The Note In My Dad's Wallet
By Priya Sawhney
My dad isn’t a vegan yet, but he cares about animals a lot. My dog, Mimi, is the light of my parents’ lives. If you come to my parents’ home, they’ll bombard you with stories of Mimi— her likes, her dislikes, and how she’s the princess of the house. Both of my parents wake up every morning and feed squirrels. My dad gives fresh, cool water to the birds, too.
A few weeks ago, I went home and found a chicken curry dish tucked away in the downstairs fridge where my dad thought I would never see it. My parents weren’t home at the time, so I put a note on the pieces of the poor chicken’s body. I returned the next day and the chicken curry (half-eaten) was still there; I threw away the remains of the body and let my dad know.

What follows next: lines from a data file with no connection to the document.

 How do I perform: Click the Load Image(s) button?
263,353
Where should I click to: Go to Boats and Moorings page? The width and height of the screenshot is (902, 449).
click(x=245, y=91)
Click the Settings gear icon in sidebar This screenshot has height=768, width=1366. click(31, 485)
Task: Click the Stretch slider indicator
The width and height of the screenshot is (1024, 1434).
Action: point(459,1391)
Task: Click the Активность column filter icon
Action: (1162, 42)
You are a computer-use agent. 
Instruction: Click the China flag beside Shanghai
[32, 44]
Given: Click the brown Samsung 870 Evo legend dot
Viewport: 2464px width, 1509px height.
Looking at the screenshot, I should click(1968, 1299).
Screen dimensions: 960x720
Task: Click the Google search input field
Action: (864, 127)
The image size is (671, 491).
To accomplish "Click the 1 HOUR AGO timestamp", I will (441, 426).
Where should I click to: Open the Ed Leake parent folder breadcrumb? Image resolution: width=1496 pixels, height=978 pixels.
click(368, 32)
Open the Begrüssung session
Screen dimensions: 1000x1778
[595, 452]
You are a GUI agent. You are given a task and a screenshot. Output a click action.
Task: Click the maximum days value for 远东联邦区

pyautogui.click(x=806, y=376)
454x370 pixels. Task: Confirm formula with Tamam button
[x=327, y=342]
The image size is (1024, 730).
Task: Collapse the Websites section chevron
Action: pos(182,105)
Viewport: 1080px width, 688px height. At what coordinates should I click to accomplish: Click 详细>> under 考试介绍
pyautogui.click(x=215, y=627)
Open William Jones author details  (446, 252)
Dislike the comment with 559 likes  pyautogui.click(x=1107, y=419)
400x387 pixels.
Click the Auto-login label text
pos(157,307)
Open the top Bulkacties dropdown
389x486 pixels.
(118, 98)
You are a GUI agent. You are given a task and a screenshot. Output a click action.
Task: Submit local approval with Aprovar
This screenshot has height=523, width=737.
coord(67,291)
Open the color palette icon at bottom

He was upset. “You can’t just throw food away, this is not right, people are coming over tonight, what are we going to eat?” I responded, of course, by saying, This is not food, this is violence. My dad was still disgruntled.
Fast forward to a few weeks later, and my dad’s friend is visiting. They are having a casual conversation, talking about family and friends. My dad’s friend asks, “What is Priya doing?” My dad pulls my note out of his wallet and shares the story of what happened when I found chicken curry in the fridge.
My dad’s friend, at first, didn’t really know what to say. A few moments later, he said, “Can I see that note again? I think I should stop eating animals, too.”
My mom shared this story with me yesterday. So I went up to my dad and asked him if he had the note with him. He said he carries it with him all of the time.
There are times when we think our actions aren’t having an effect. We become dissatisfied and come to the same conclusions: “I should just be nicer. I should be more positive.”
We go to family dinners, and we become complacent to the violence being committed by our loved ones. We want to believe the best of people (and we should), and thus we respond by offering vegan recipes or by sharing health incentives.
Yet, we come back to those family dinners and people are still eating animals and we wonder, What do we do? There may be no single solution, no silver bullet that works in all cases. But the one tenet that remains true is that we never give up.